Where there can be no dispute is fish and chips. Scotland, from John
O'Groats to Dumfries, does fish and chips with style.
And no establishment does it better than the Anstruther Fish Bar.
These fish and chips are award-winning and with good reason; the
batter is light, dry and crunchy and, crucially, the fish are pulled out of the sea the morning you eat them. In the summer, the queues for these
legendary tasty morsels wind through the narrow streets of Anstruther.
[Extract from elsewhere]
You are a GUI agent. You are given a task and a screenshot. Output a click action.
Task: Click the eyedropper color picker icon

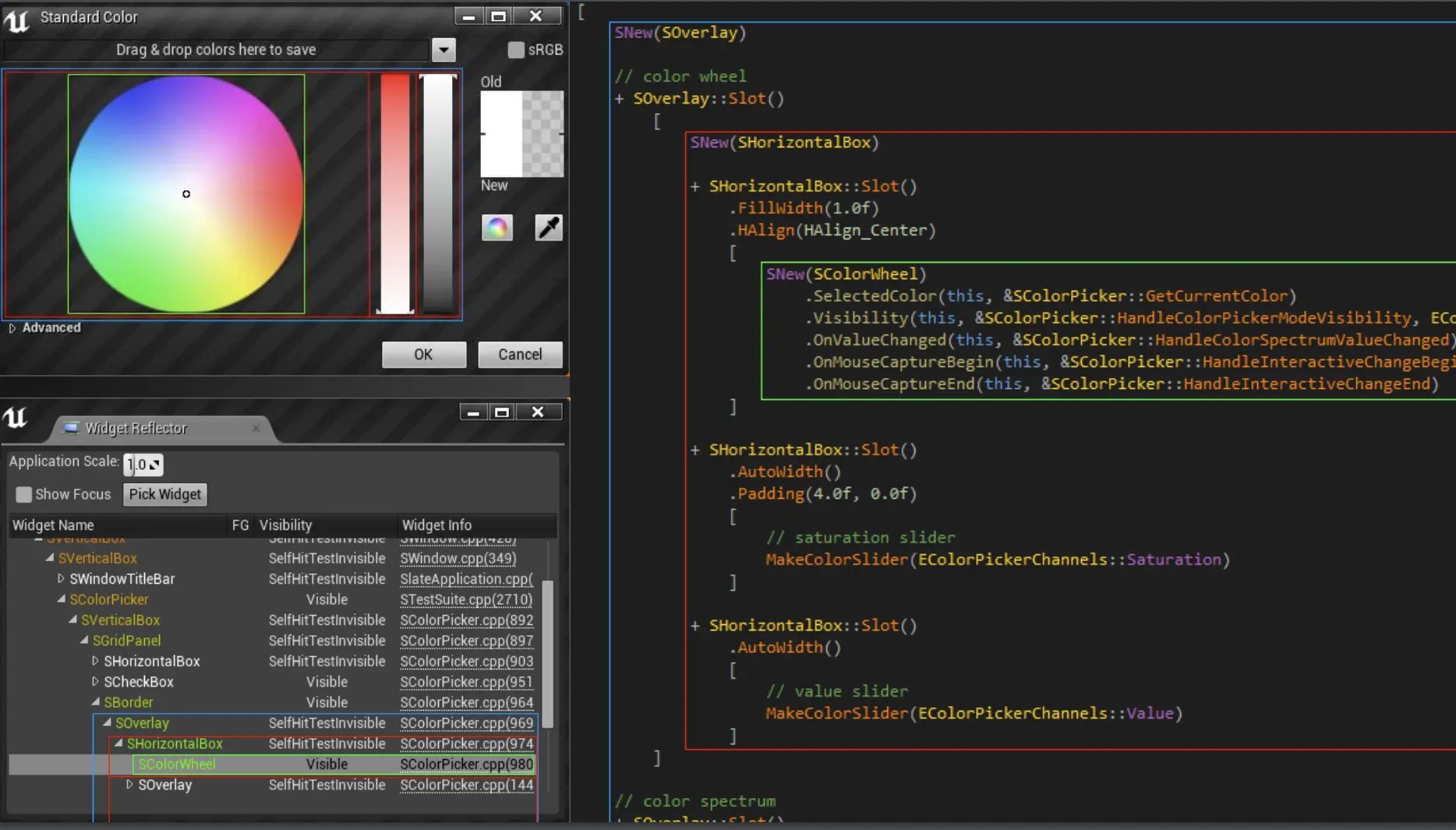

And the thing about Anstruther, as you will note as you wait in the
hour-long line for the chippie, is it is just one of the many little gems hidden away in Fife, the region north of the Firth of Forth which peers across the water at Edinburgh and the East Lothian coastline.
Fife is something of a hidden secret in Scotland, outside of the golfing set who make pilgrimages to nearby St Andrews.
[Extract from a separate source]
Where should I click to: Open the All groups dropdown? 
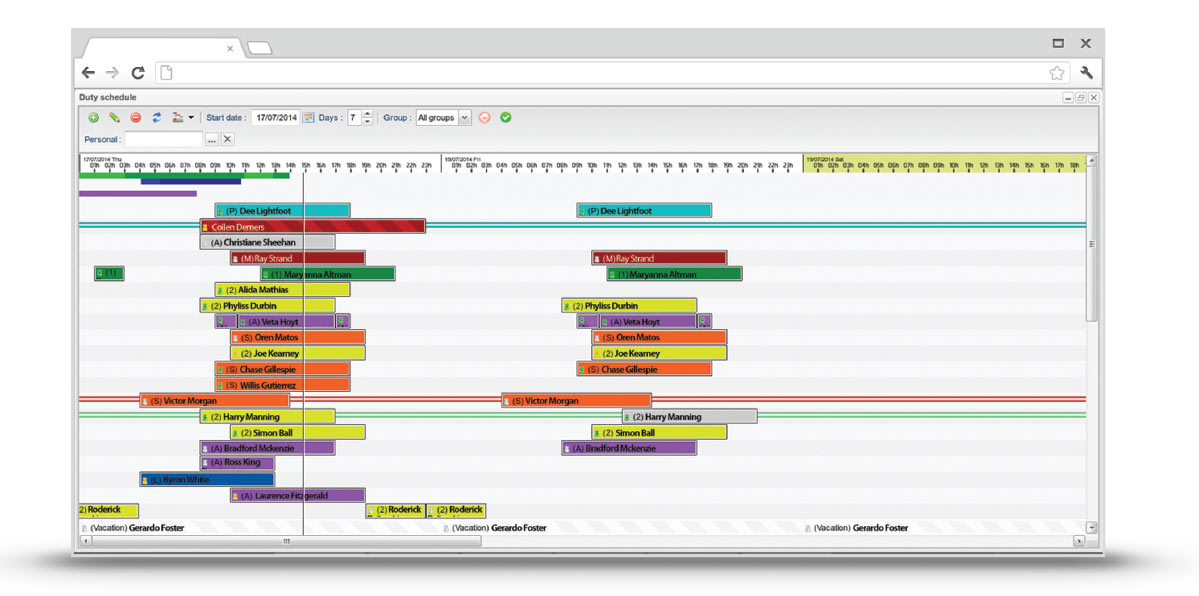click(464, 118)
It tends to be a place visitors stumble across by chance, then wish they had more time to spend there.
By chance means visitors tend to head to Leith in Edinburgh, see another land mass across the firth and decide to explore.
Anstruther is clearly one little fishing village well worth the visit. Once armed with your fish and chips, there is an idyllic harbour to take in; the perfect spot to simply sit and get the feel of how life used to be, free of hustle and bustle.
The biggest village in the area, known as the Nuek of Fife, Anstruther has, not surprisingly, its roots in the sea - it was built on fish and a
visit to the Scottish Fisheries Museum on the promenade will reveal
the village's origins thoroughly.
The life of a fisherman was not easy. These parts can be wild, the seas rough, the hours long and the money hardly good. But maybe by way of compensation for such a bleak professional life, Fife's fishermen brought some Mediterranean influence to their home lives.
All along the Nuek there are traditional cottages splashed with outlandish colour.
There are several other fishing villages also worth taking in - Pitten weem, Crail and St Monans being the most popular - but one not to be missed is the truly gorgeous Elie, the preferred holiday spot for Edinburgh's New Town Set. It's easy to see the attraction and for a moment think you've been transported to the coast of Spain.
Here, there are miles and miles of sandy beaches sweeping out along the Neuk. There are golf courses - Fife boasts more courses per head of population than any other region in the world - and gentle summer seas for sailors and surfers.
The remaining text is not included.